--- Passage to read ---
CORRESP 17 filename17.htm Alpha Investment Inc




Alpha Investment Inc.

200 East Campus View Blvd., Suite 200

Columbus, OH 43235



June 20, 2018


Via EDGAR


Securities and Exchange Commission

Division of Corporation Finance

Mail Stop 3030

100 “F” Street, N.E.

Washington, D.C. 20549-3629


Attention:  Tom Kluck, Esq.

Joshua Lobert, Esq.

Ms. Becky Chow

Ms. Kristi Marrone


Re: Alpha Investment Inc.

Amendment No. 3 to Registration Statement on Form S-1 (the “Registration Statement”)

Filed April 25, 2018

File No. 333-221183


Ladies and Gentlemen:


In response to the Staff’s comment letter of May 8, 2018 (the “Letter”), Alpha Investment Inc. (the “Company”) hereby files Amendment No. 4 to the Registration Statement on Form S-1, accompanied by Form 10-K/A, Amendment No. 1 to the Company’s Form 10-K for the year ended December 31, 2017 and Form 10-Q/A, Amendment No. 1 to the Company’s Form 10-Q for the quarter ended March 31, 2018.

--- Entries ---
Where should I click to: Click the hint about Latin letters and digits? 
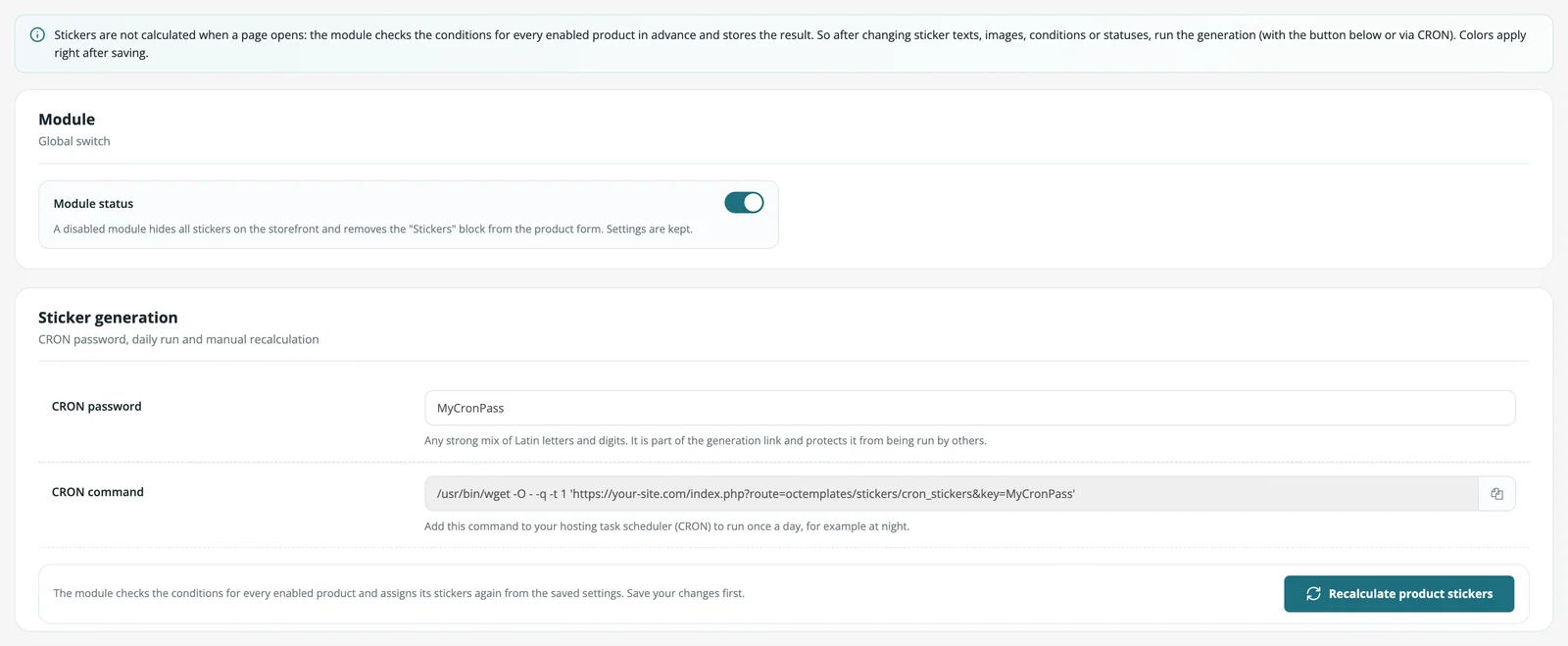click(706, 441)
...
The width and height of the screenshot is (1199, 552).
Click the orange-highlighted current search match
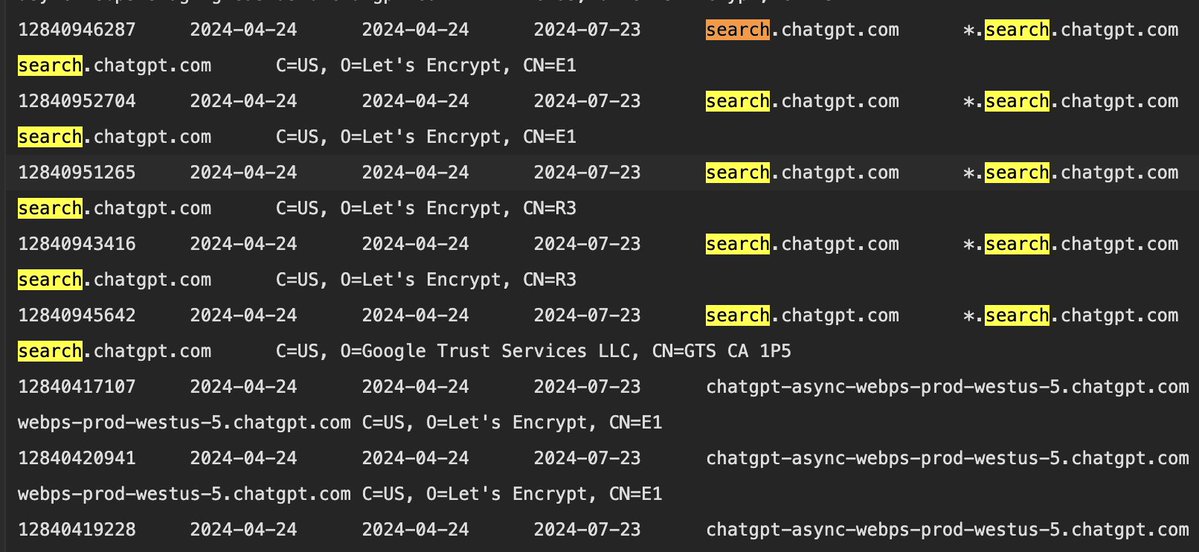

--- Instruction 1 ---
List every person named in the attention line of the letter above to the Securities and Exchange Commission.
--- Instruction 2 ---
According to the letter to the Securities and Exchange Commission, on what date was Amendment No. 3 to the Registration Statement filed?
--- Instruction 3 ---
Pick up the letter to the Securities and Exchange Commission after its last sentence and continue it.

--- Right answer 1 ---
Tom Kluck, Esq.; Joshua Lobert, Esq.; Ms. Becky Chow; Ms. Kristi Marrone

--- Right answer 2 ---
April 25, 2018

--- Right answer 3 ---
The following sets forth the Company’s response to the comments set forth in the Letter.  For your convenience, the response to each comment follows the comment itself.


General


Comment:


1.

We note that you intend to operate your business in a manner that will permit you to maintain an exemption from registration under the Investment Company Act of 1940, as amended. Please provide us with a supplemental detailed analysis of:


·

the specific exemption that you intend to rely on; and


·

how your investment strategy and business model will support that exemption.


Please ensure that the disclosure in your prospectus is consistent with your supplemental analysis. We will refer your response to the Division of Investment Management for further review.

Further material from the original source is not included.